PCIs evaluate the process performance by comparing the manufacturing tolerance with the natural
variability of the process. Since process parameters are unknown, therefore, PCIs are estimated
based on a random sample. Assessment of performance of a process based on estimated PCI values
may be unreliable due to sampling fluctuations. Hence, it is essential to study the statistical
properties of the estimators of PCI. Thus far, most of the studies on PCIs have been done under the
assumption that the quality characteristic under investigation follows an independent and identically
normal distribution and that measurements are free from error. However, it is not uncommon for
consecutive observations to be autocorrelated for some processes, especially in the chemical and
process industries. Furthermore, even with the use of highly sophisticated measuring instruments, it
is very difficult to avoid measurement errors. Some quality characteristics like taper, ovality,
concentricity etc. are non-normal and skewed.

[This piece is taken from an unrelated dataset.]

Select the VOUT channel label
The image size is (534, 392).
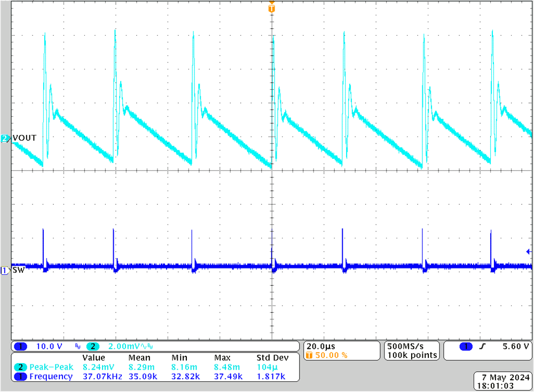coord(26,138)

In our study, we have considered some of
these issues of autocorrelation, measurement error and non-normality on PCIs.
We derive the expectation, the variance and the mean square error (MSE) of the estimator
of a few PCIs. We consider the index Cp, the Taguchi index Cpm and the incapability index
C′′pp when the quality characteristic is autocorrelated and measurement error is present. In
particular, we have discussed a special type of autocorrelation process, namely an AR(1)
process, which often occurs. Some properties of bias and MSE are discussed. Numerical values of
bias and MSE are simulated for different combinations of sample size, autocorrelation and
measurement error. Our analysis shows that the estimator behaves differently based on the level of
autocorrelation and measurement errors.
Due to sampling error, interval estimators are considered more reliable than point estimators.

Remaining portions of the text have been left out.